Research Overview: Air/water pollution and climate change are global issues, requiring immediate attention and innovative cross-disciplinary research to understand and mitigate their effects on our planet. To this end, the Slade lab studies fundamental chemical and physical processes affecting the formation, evolution, toxicity, and climate properties of atmospheric aerosols. We are interested in applying and developing novel analytical methodologies (e.g., in mass spectrometry) to understand the detailed multiphase chemistry and kinetics of organic aerosol formation and interactions with gas-phase oxidants and reactive semivolatile species in different environments (urban, coastal, forested, and biomass burning). Our three main thrusts involving both laboratory and field work currently are (1) chemical aging and toxicity studies of emerging priority chemicals in marine aerosol, (2) reactive organic nitrogen multiphase chemistry of urban secondary organic aerosol, and (3) fundamental interrelationships between aerosol phase and composition.

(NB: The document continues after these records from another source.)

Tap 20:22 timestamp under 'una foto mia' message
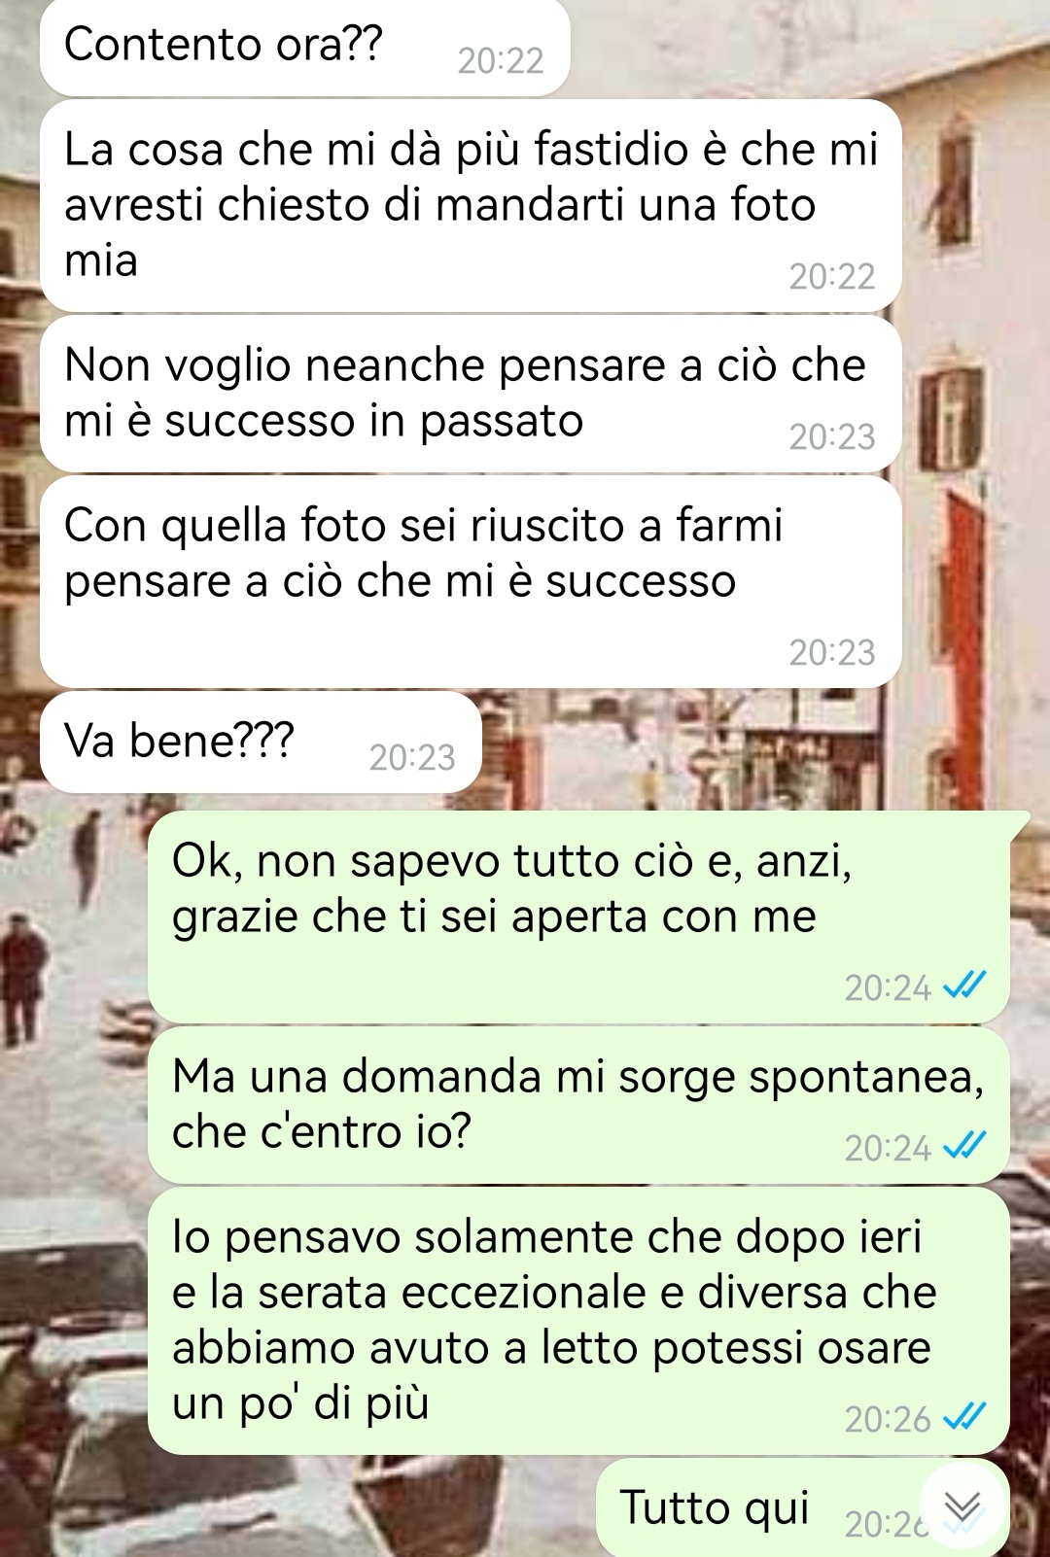1050x1557 pixels. pos(832,277)
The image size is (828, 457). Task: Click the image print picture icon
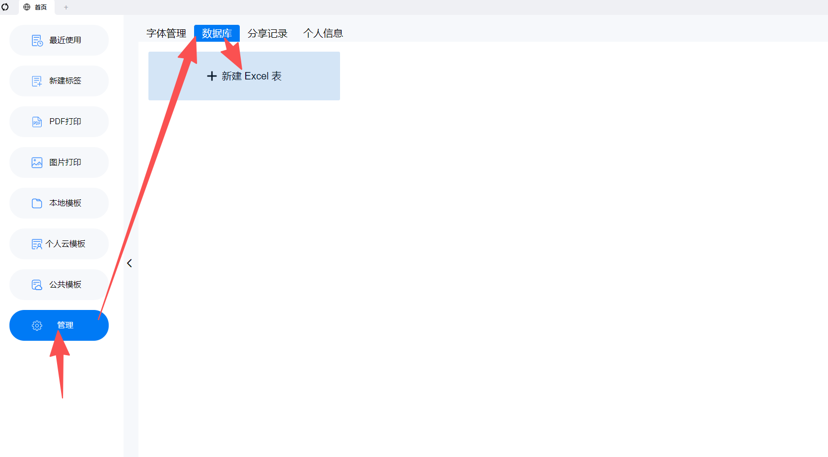[37, 163]
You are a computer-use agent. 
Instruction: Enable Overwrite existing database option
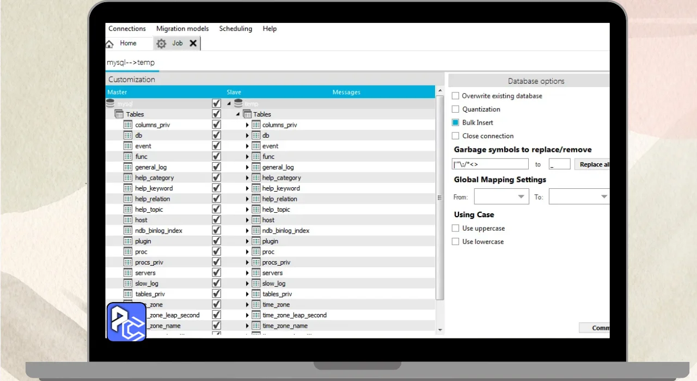pos(456,96)
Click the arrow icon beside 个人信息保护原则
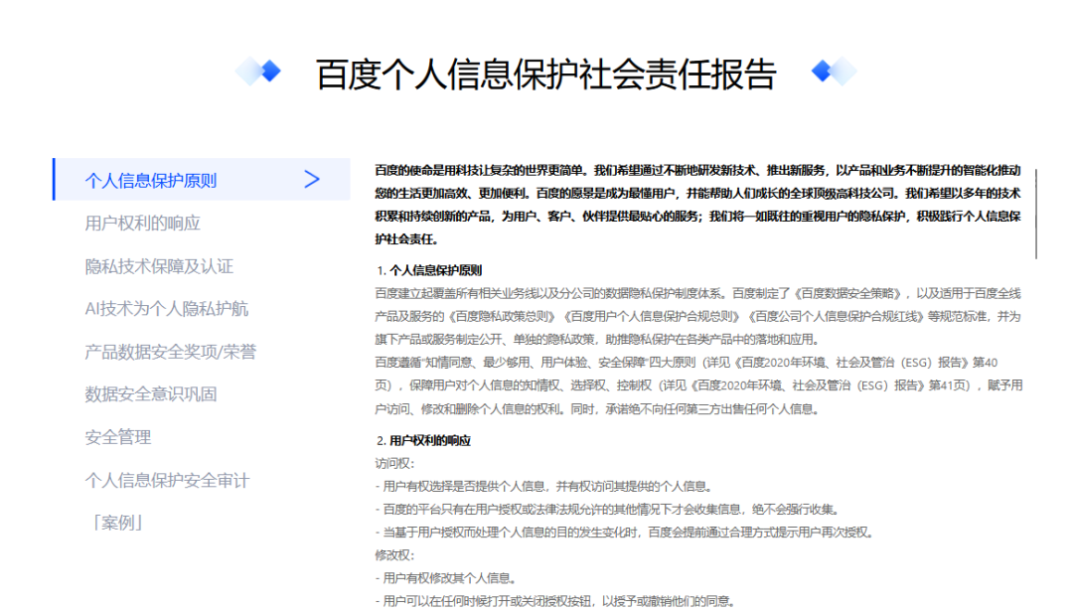The image size is (1073, 613). 312,178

Emerging Plastic Contaminants in Marine Aerosol: Chemical Aging and Toxicity Studies

Plastic contaminants are ubiquitous in marine aerosol particles, which provide a conduit for reintroduction to the terrestrial environment and additional pathway for human exposure. Evidence suggests that these plastic contaminants are widespread as a result of long-range aerosol transport, and found in such remote regions as the Arctic. In the atmosphere, aerosol particles are susceptible to chemical transformation through routes such as heterogeneous oxidation and photochemistry, which can degrade particle- phase compounds as well as modulate their toxicity via formation of reactive oxygen species (ROS). We will study the heterogeneous/multiphase oxidation of emerging plastic contaminants in marine aerosol (PCMA), by different atmospheric oxidants - O₃, OH, NO₂, and NO₃, to better understand PCMA lifetimes, products, and its effect on the toxicity of PCMA compounds and formation of ROS.

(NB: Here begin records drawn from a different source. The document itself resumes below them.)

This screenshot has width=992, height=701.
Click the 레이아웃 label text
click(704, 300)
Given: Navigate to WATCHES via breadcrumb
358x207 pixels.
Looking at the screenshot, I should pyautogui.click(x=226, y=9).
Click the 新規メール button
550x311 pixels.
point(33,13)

Reactive Organic Nitrogen Multiphase Chemistry of Urban Secondary Organic Aerosol

Despite recent reductions in NO_x(NO+NO₂), NO_x-mediated ground-level O₃and particulate matter (PM) are major concerns for human health and the environment, particularly in urban and peri-urban areas, where most of the population lives. Reactive organic nitrogen (RON) compounds, including organic nitrates (RONO₂), formed when volatile organic compounds are oxidized in the presence of NO_x, are known to increase the SOA burden and perturb O₃by sequestering NO_x. RON can also cause oxidative stress, leading to inflammation, aging, and death. We will pursue a mechanistic understanding of the role of RON in SOA formation, and thus its impact on PM and O₃in urban environments.

Phase State and Chemical Composition of Atmospheric Nanoparticles Indoors and Outdoors

The air that we breathe typically contains thousands of nano-sized aerosol particles (100 nm or less in diameter) in every cubic centimeter. In each breath, we can inhale millions of nanoparticles. These ultrafine particles can penetrate deep into the alveolar regions of our lungs, causing a range of adverse health effects. Due to the complexity of gas–particle interactions that nanoparticles experience over their lifetimes, particle phase state is expected to change significantly over short spatiotemporal scales, requiring application of novel in situ analytical methods to capture the dynamic, transient processes associated with particle formation, aging, and their interrelationships with phase state. We will investigate how particle physical and chemical properties vary during different stages of formation, following aging by atmospheric oxidants - OH, NO₃, and O₃, and in the field to examine how environmental and meteorological factors affect the composition and phase of ambient aerosol particles.